## Written problem A
List every line of the entries that contains the word "agent".

## Document extract
::::::::::
An automated freighter picks up radio communication from an uncharted world. The Directorate sends an archaeologist team to investigate the new world, and finds the survivors of a crashed spaceship. The survivors over the past 600 years have populated much of the planet and built themselves up to firearms and a few cannons.

Their society is based on clans from the original spaceship, with active warring between the two largest surviving clans. Religion is a key factor in the differences between the clans. Horse stealing, raiding, and the acquisition of "wives" from other clans are results of their conflicts.

Gear has done an good job of creating interesting situations, as the naive archaeologists, making assumptions based on their own stagnant world, attempt to interact and digest the aggressive / confrontational world of the "Romanans".

Gear has created a universe with 4 competing groups / interests:

1) The Romanans, a primitive, aggressive world with a strong religion, and a strong morality (though different from morality that we are use to)
::::::::::
## Provided entries
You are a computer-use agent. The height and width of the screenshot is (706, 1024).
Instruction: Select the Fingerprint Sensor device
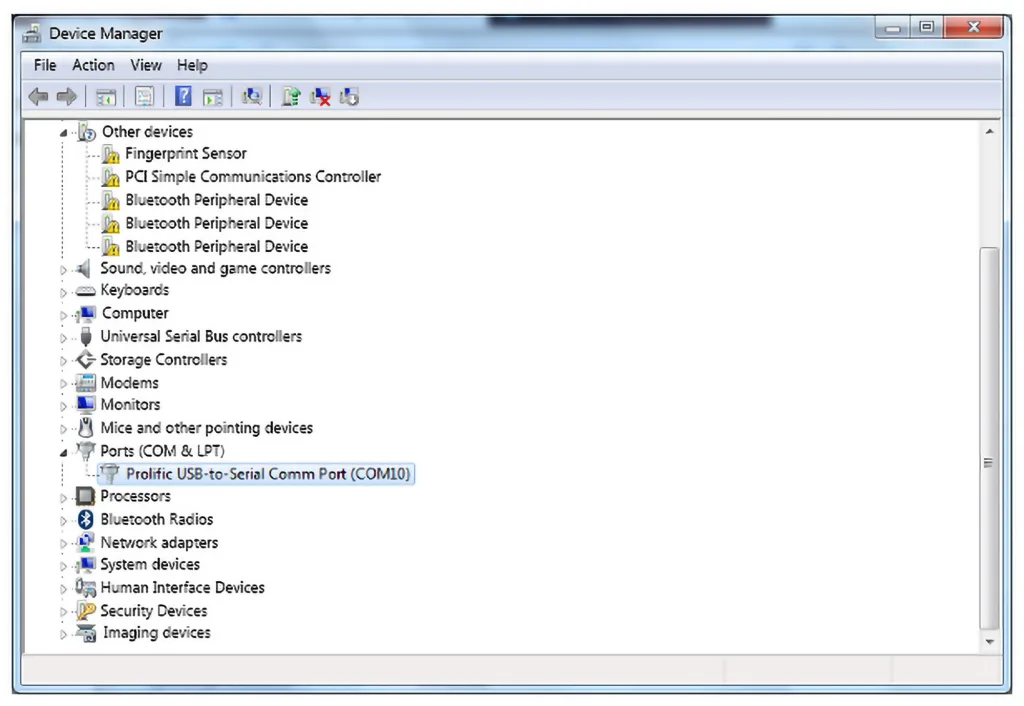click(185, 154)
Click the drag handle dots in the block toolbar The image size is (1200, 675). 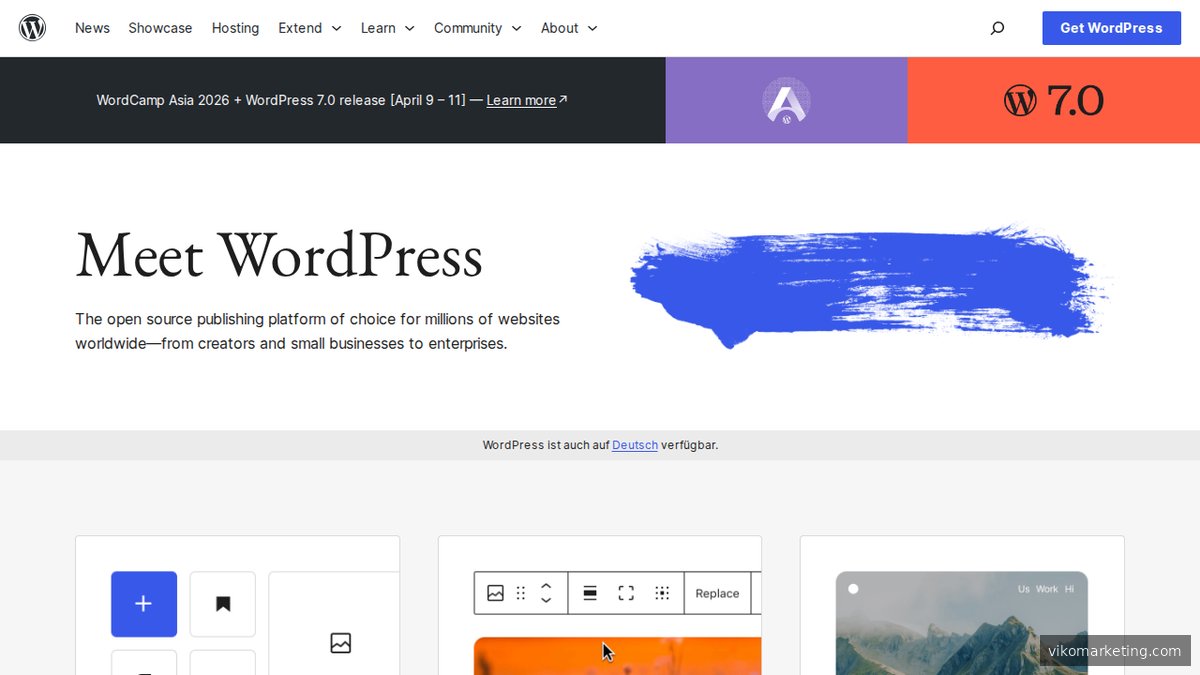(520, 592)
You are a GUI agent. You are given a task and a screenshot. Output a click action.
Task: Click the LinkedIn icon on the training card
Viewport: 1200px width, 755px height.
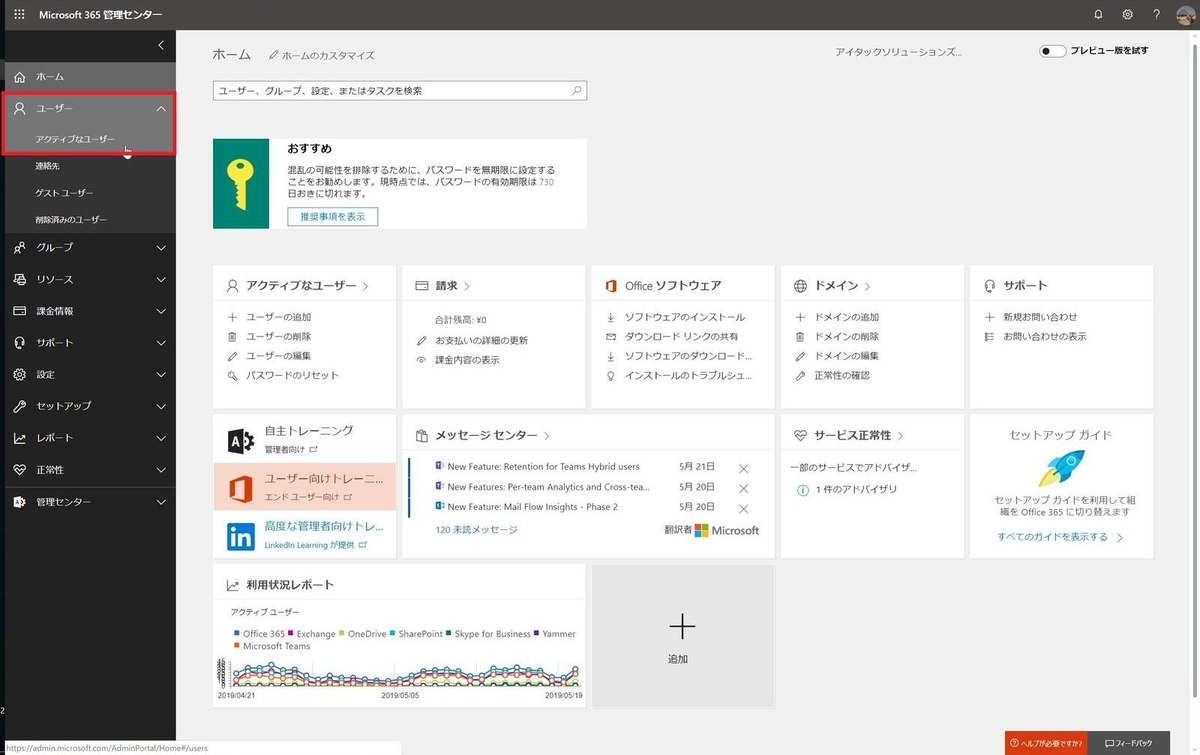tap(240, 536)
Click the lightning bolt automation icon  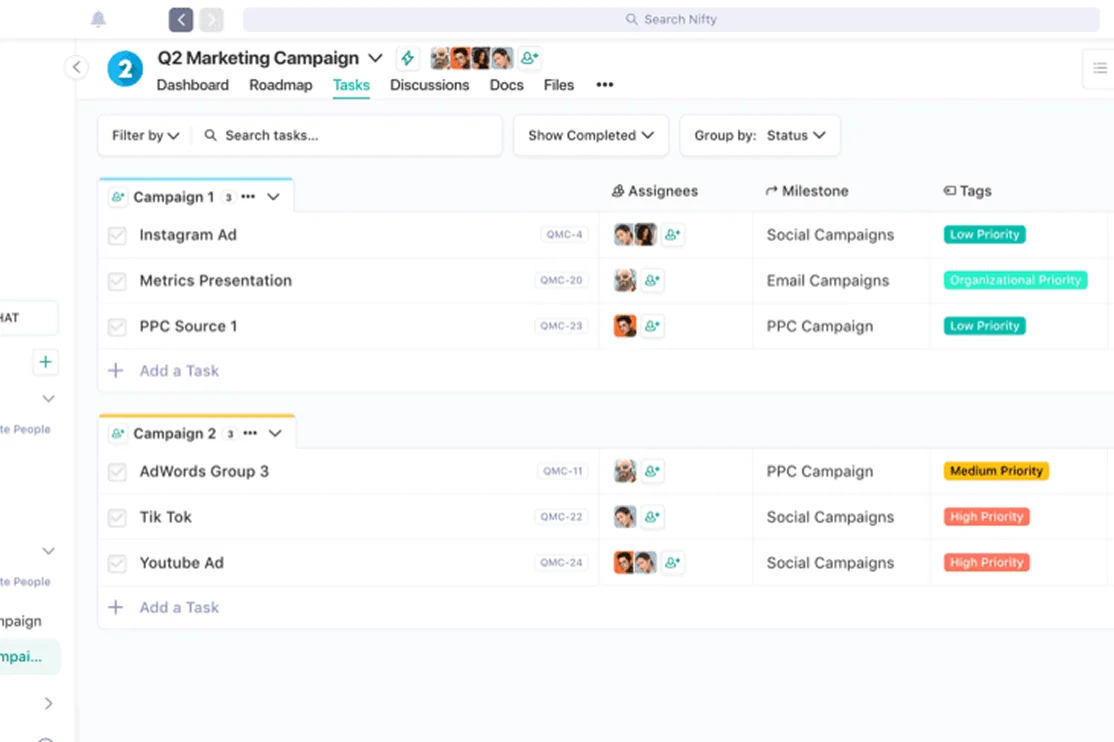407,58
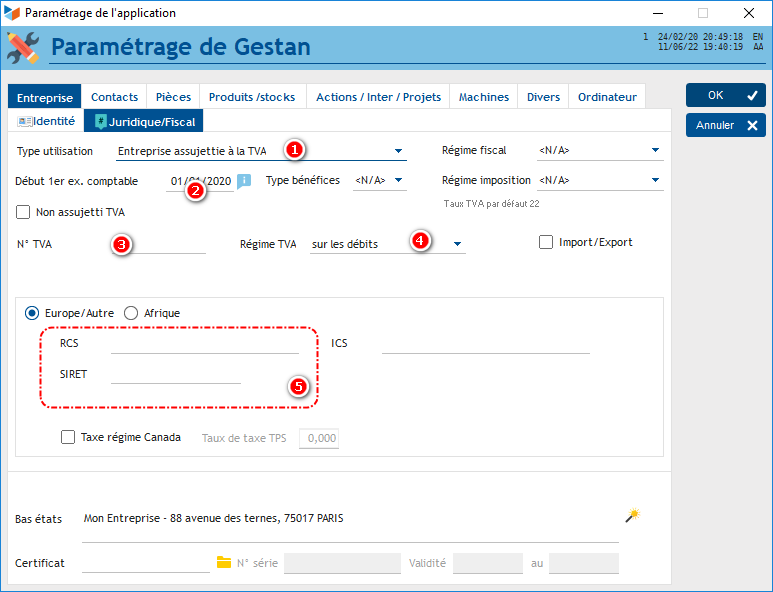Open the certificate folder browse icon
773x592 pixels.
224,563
::::::::::
## Written problem B
Answer these questions about the book review above:
(i) For how many years have the survivors been populating the planet?
(ii) What does the review name as a key factor in the differences between the clans?
(iii) How many competing groups or interests make up the universe Gear has created?

## Complete answer A
You are a computer-use agent. The height and width of the screenshot is (706, 1024).
You are a GUI agent. You are given a task and a screenshot. Output a click action.

## Complete answer B
(i) 600 years
(ii) Religion
(iii) Four